Action itself...then needs to be reconceived. Action is not so much a response to an input as a neat and efficient way of selecting the next “input”, and thereby driving a rolling cycle. These hyperactive systems are constantly predicting their own upcoming states, and actively moving so as to bring some of them into being. We thus act so as to bring forth the evolving streams of sensory information that keep us viable (keeping us fed, warm, and watered) and that serve our increasingly recondite ends. PP thus implements a comprehensive reversal of the traditional (bottom-up, forward-flowing) schema. The largest contributor to ongoing neural response, if PP is correct, is the ceaseless anticipatory buzz of downwards-flowing neural prediction that drives both perception and action. Incoming sensory information is just one further factor perturbing those restless pro-active seas. Within those seas, percepts and actions emerge via a recurrent cascade of sub-personal predictions forged from unconscious expectations spanning multiple spatial and temporal scales.

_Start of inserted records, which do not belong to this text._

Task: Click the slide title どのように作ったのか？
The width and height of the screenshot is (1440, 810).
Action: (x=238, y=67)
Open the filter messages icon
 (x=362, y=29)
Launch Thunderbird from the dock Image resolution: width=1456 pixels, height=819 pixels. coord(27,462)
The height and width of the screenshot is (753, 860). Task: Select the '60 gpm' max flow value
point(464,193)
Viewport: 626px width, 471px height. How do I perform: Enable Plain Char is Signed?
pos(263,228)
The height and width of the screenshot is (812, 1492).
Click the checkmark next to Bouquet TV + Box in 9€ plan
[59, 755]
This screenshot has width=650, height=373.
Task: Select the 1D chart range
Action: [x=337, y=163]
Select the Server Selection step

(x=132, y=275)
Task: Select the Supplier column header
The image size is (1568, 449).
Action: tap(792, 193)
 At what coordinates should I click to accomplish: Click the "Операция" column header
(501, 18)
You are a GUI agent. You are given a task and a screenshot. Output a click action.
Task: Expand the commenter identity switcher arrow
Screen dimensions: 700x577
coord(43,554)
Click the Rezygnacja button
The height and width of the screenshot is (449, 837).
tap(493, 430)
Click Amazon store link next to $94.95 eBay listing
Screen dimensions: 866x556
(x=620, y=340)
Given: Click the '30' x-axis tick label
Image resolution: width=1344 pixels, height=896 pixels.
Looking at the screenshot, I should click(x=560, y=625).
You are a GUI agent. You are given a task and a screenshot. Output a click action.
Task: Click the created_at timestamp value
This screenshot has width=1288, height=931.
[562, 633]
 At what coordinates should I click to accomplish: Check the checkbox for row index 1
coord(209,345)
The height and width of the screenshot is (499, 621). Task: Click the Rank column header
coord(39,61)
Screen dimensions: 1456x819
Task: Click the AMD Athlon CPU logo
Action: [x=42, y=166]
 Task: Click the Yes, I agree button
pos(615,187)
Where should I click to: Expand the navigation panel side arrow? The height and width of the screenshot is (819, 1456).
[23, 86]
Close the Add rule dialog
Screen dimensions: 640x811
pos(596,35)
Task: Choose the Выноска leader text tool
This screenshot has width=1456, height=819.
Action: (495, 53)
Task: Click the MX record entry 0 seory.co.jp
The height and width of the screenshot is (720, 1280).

Conceptually, this implies a striking reversal, in that the driving sensory signal is really just providing corrective feedback on the emerging top-down predictions. As ever-active prediction engines, these kinds of minds are not, fundamentally, in the business of solving puzzles given to them as inputs. Rather, they are in the business of keeping us one step ahead of the game, poised to act and actively eliciting the sensory flows that keep us viable and fulfilled. If this is on track, then just about every aspect of the passive forward-flowing model is false. We are not passive cognitive couch potatoes so much as proactive predictavores, forever trying to stay one step ahead of the incoming waves of sensory stimulation.
Conclusion: Towards a mature science of the embodied mind
By self-organizing around prediction error, and by learning a generative rather than a merely discriminative (i.e., pattern-classifying) model, these approaches realize many of the goals of previous work in artificial neural networks, robotics, dynamical systems theory, and classical cognitive science. They self-organize around prediction error signals, perform unsupervised learning using a multi-level architecture, and acquire a satisfying grip—courtesy of the problem decompositions enabled by their hierarchical form—upon structural relations within a domain. They do this, moreover, in ways that are firmly grounded in the patterns of sensorimotor experience that structure learning, using continuous, non-linguaform, inner encodings (probability density functions and probabilistic inference). Precision-based restructuring of patterns of effective connectivity then allow us to nest simplicity within complexity, and to make as much (or as little) use of body and world as task and context dictate.
This is encouraging. It might even be that models in this broad ballpark offer us a first glimpse of the shape of a fundamental and unified science of the embodied mind.